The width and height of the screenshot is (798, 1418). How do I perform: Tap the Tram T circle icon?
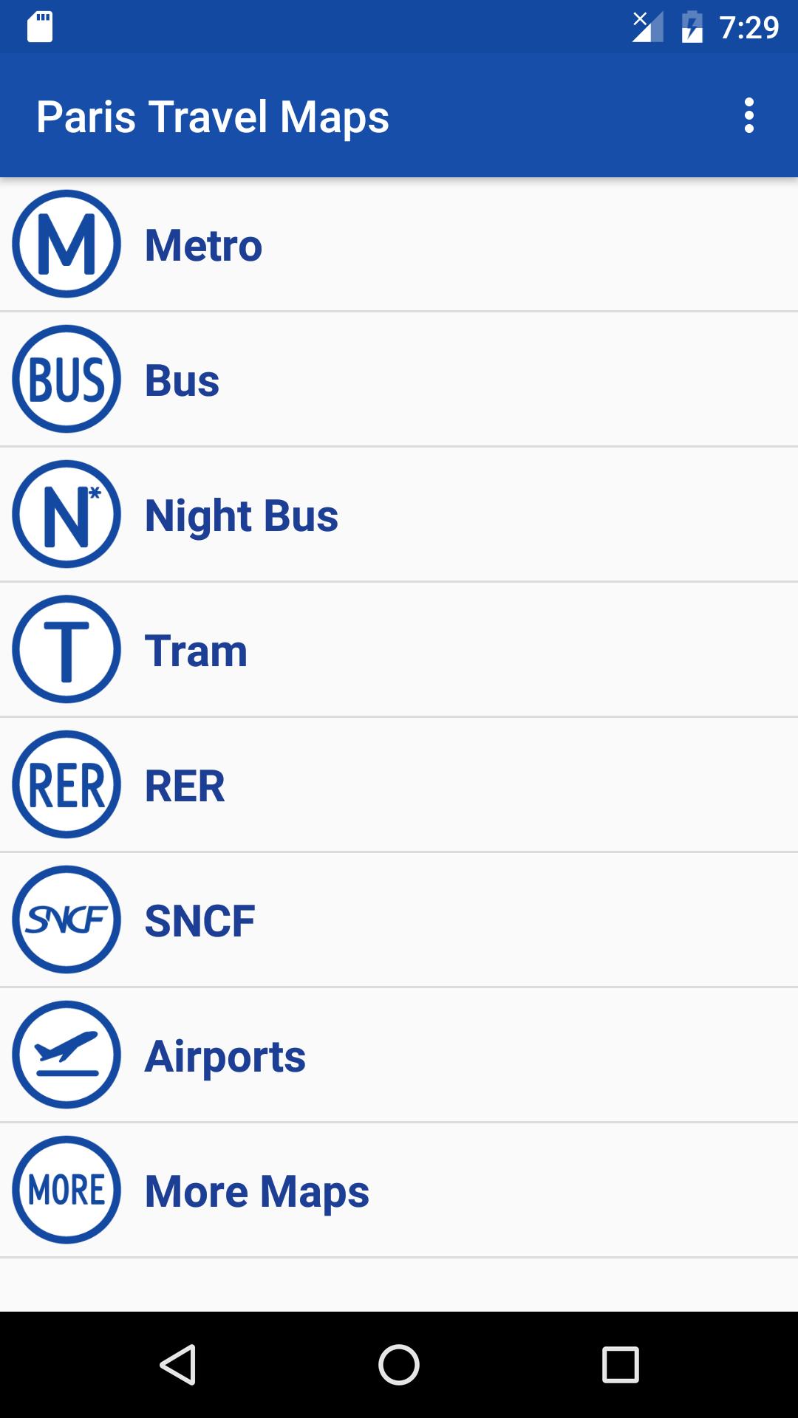[67, 650]
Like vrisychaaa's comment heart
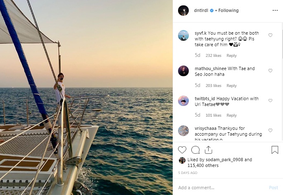The height and width of the screenshot is (195, 283). (271, 130)
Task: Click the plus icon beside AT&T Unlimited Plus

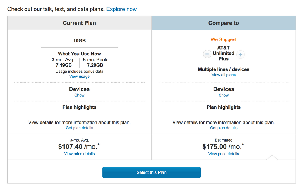Action: [241, 54]
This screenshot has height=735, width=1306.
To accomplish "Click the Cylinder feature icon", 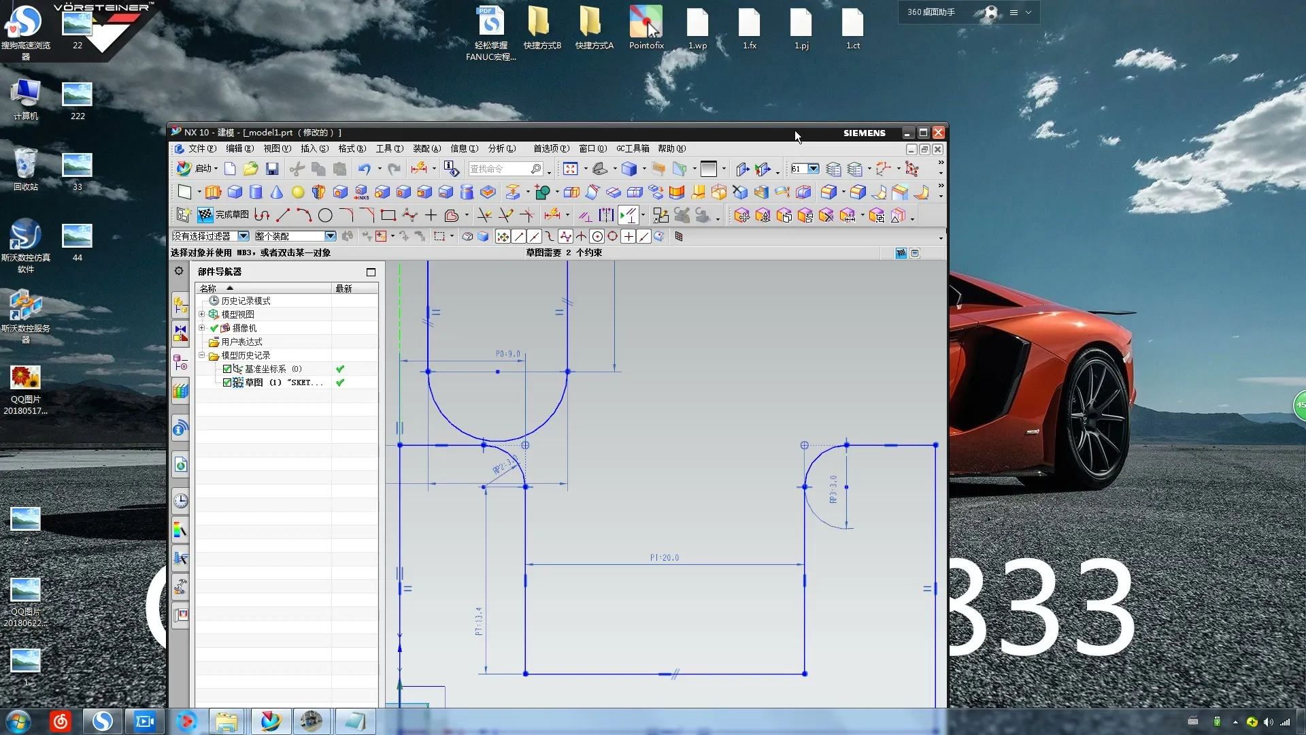I will [x=256, y=192].
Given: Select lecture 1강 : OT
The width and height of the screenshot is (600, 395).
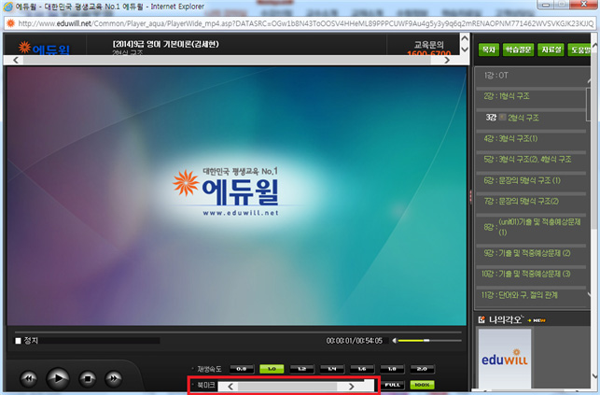Looking at the screenshot, I should click(496, 75).
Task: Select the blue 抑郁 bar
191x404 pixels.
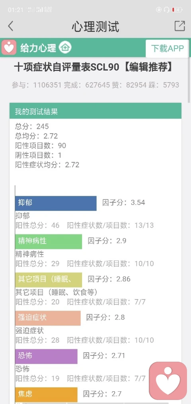Action: point(56,203)
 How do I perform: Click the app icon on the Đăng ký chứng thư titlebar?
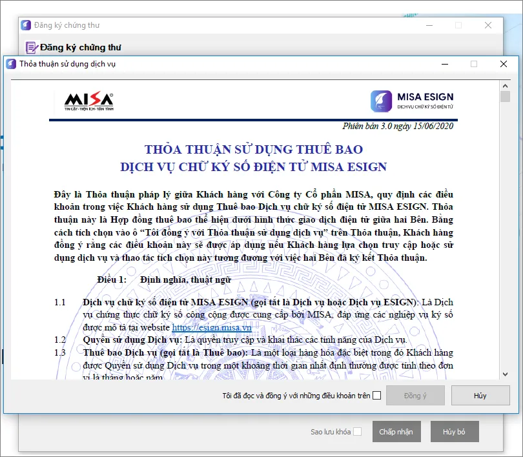pyautogui.click(x=25, y=25)
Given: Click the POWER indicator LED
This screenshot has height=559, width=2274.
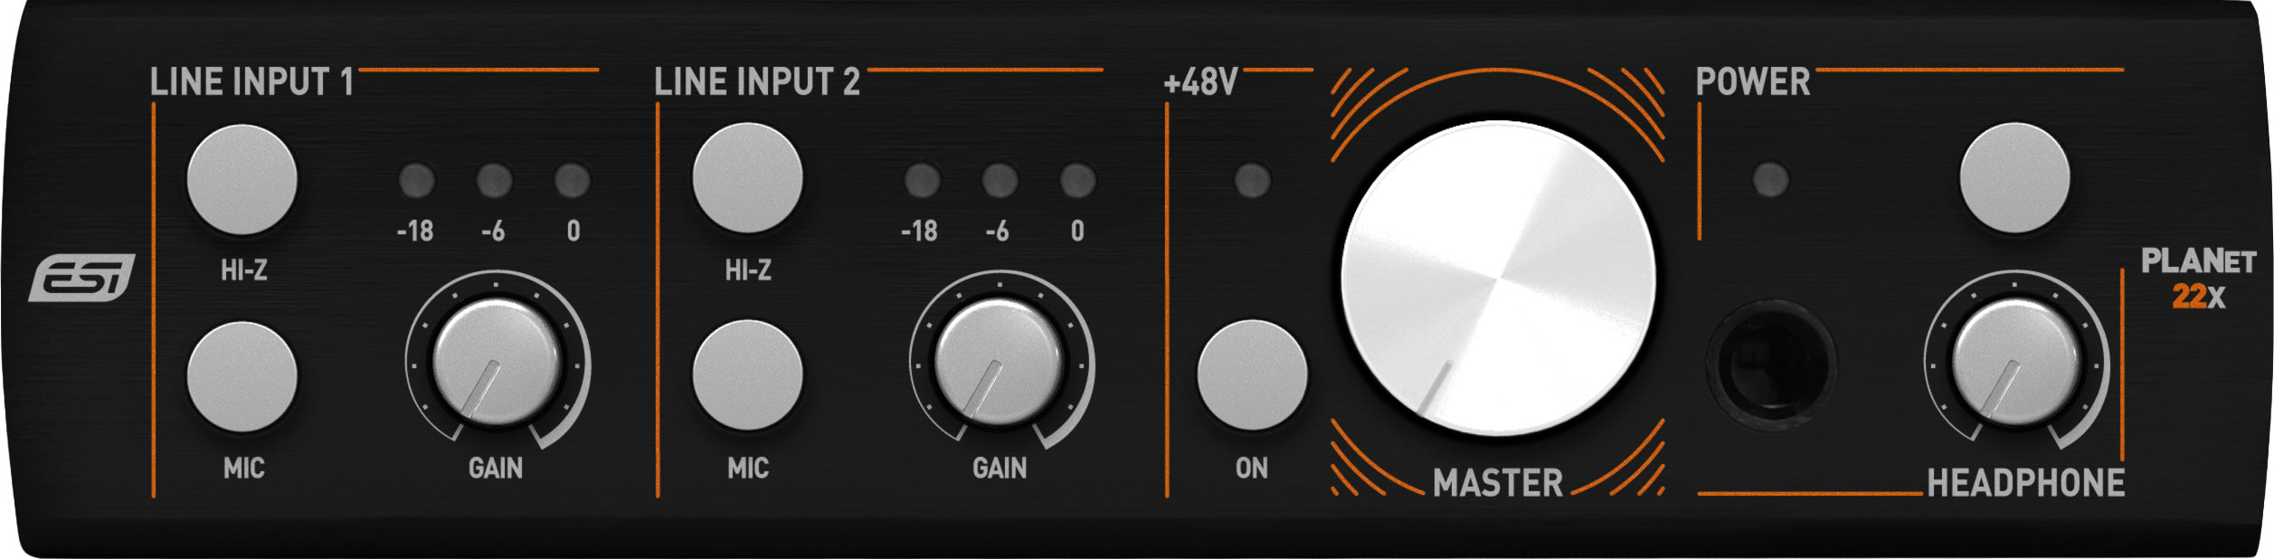Looking at the screenshot, I should 1770,179.
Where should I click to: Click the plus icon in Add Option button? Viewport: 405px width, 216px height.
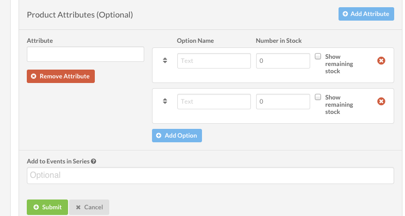159,136
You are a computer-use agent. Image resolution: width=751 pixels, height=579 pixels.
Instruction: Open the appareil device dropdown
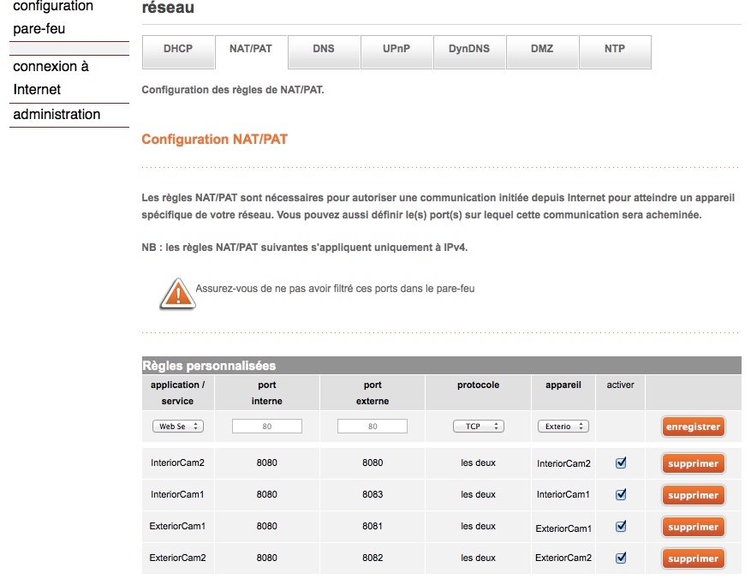563,427
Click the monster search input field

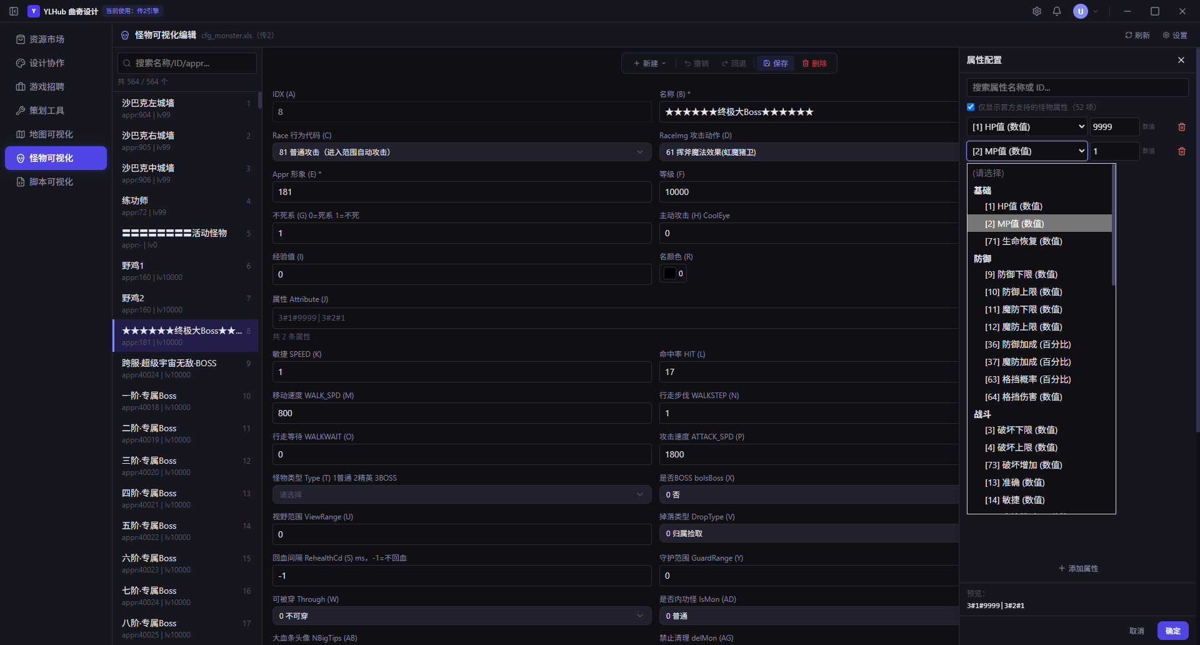click(187, 63)
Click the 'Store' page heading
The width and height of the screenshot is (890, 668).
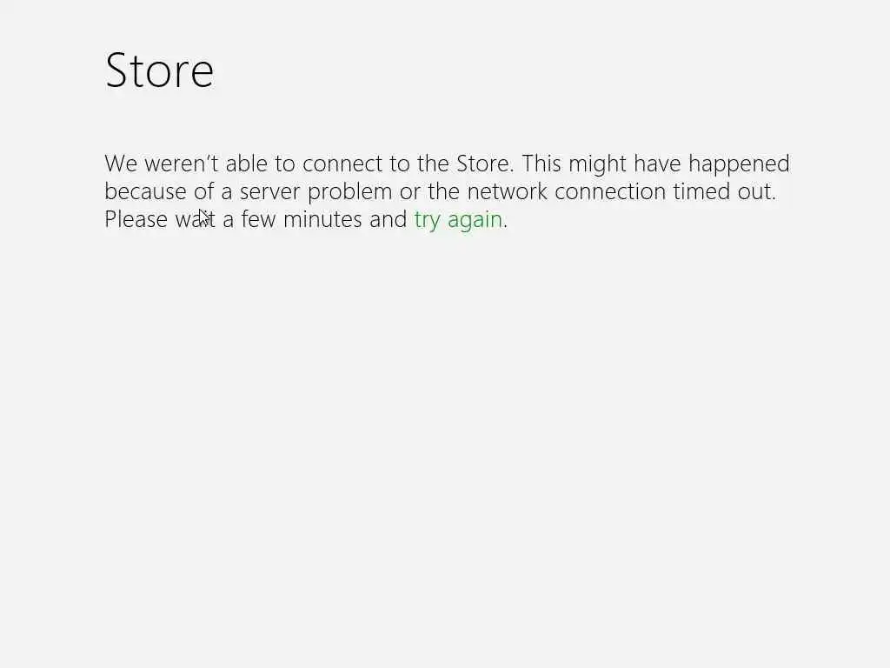click(160, 70)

- **What you are asked to do**
Revise the rows starting with the line containing "Given: Select lecture 1강 : OT" and continuing through the line containing "Action: point(56,203)", substituting "session" for "lecture" and leaving everything else unchanged. Reproduce only those lines, omitting the pictures.

- **Answer to the problem**
Given: Select session 1강 : OT
The width and height of the screenshot is (600, 395).
Looking at the screenshot, I should click(496, 75).
Task: Select the blue 抑郁 bar
191x404 pixels.
Action: point(56,203)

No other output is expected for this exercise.